Extrait:
============================================================

Impossible amour ?

/Charles Consigny a une écriture vive, douce et triste à la fois pour décrire, dans L’âge tendre, dont le titre sied parfaitement à l’humeur amoureuse du narrateur qui semble très peu éloigné de l’auteur, une jeunesse dont les rapports au monde sont pour le moins désabusés.

Drogue, alcool, partouzes, fric, antidépresseurs,  sont les principaux prismes à travers lesquels cette jeunesse, que l’on aurait pu qualifier de dorée si elle n’était façonnée par tant de malheurs, de désespérance et de tristesse, appréhende un monde sur lequel elle ne se fait plus aucune illusion et dont elle espère simplement tirer le plus de profit immédiat. Hédonisme forcené, « perte de valeurs », jeunesse désenchantée, on se dit que tout cela a été écrit maintes fois.

Ce que Charles Consigny apporte dans son livre, c’est une immense tendresse et une empathie presque infinie pour des personnages superficiels qui sembleraient à première vue ne pas le mériter. Qui sommes-nous pour juger ? semble-t-il nous dire.

============================================================

Énoncé du problème A: D'après l'extrait, pourquoi ne peut-on pas qualifier de « dorée » la jeunesse décrite ? Réponds en une à trois phrases.

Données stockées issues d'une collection
============================================================

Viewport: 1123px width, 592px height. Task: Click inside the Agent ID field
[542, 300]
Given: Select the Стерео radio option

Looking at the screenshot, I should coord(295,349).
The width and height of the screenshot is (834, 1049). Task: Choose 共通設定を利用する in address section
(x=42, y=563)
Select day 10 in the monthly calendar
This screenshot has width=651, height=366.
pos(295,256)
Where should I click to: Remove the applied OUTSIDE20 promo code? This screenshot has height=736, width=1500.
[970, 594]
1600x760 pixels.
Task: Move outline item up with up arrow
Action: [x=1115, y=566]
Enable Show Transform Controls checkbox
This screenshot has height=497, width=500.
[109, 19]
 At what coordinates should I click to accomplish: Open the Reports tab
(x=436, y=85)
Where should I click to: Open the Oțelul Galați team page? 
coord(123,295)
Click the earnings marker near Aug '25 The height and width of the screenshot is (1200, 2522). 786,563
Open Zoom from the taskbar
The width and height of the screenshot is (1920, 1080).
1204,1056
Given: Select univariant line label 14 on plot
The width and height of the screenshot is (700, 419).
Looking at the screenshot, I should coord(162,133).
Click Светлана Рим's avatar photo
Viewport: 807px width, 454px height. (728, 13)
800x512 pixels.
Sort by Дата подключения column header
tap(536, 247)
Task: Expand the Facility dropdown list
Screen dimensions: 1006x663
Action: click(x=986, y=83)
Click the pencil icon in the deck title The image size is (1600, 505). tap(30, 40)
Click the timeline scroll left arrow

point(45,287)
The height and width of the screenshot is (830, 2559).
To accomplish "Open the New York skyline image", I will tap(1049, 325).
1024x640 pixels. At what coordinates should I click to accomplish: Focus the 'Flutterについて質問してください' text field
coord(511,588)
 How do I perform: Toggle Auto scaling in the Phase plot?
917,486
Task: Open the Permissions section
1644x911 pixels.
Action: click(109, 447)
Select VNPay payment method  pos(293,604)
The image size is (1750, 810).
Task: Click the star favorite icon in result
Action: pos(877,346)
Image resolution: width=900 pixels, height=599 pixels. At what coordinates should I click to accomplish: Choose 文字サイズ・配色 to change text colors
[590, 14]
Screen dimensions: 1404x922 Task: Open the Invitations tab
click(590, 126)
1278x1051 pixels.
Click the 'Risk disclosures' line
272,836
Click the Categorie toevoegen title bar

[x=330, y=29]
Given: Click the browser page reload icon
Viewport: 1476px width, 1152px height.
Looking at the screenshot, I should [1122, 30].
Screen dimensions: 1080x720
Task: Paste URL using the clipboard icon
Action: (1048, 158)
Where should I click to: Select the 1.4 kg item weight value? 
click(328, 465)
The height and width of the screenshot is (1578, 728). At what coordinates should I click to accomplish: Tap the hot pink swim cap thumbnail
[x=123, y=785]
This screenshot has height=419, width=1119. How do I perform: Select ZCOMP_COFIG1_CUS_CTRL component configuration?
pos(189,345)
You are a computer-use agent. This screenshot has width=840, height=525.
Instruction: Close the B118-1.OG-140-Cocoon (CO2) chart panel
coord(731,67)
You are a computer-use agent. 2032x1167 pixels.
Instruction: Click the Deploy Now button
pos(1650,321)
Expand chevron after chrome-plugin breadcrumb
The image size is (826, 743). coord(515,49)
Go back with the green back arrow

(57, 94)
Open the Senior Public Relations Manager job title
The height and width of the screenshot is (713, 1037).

============================================================

Énoncé du problème B: Mets sous forme de liste numérotée les lignes des enregistrements, de la ligne contenant "Given: Click the browser page reload icon" jusqu'à la ligne contenant "click(328, 465)", toutes deux incluses, en omettant les lignes vides.

Résultat final A: Cette jeunesse aurait pu être dite dorée, mais elle est façonnée par tant de malheurs, de désespérance et de tristesse que le qualificatif ne lui convient pas.

Résultat final B:
1. Given: Click the browser page reload icon
2. Viewport: 1476px width, 1152px height.
3. Looking at the screenshot, I should [1122, 30].
4. Screen dimensions: 1080x720
5. Task: Paste URL using the clipboard icon
6. Action: (1048, 158)
7. Where should I click to: Select the 1.4 kg item weight value? 
8. click(328, 465)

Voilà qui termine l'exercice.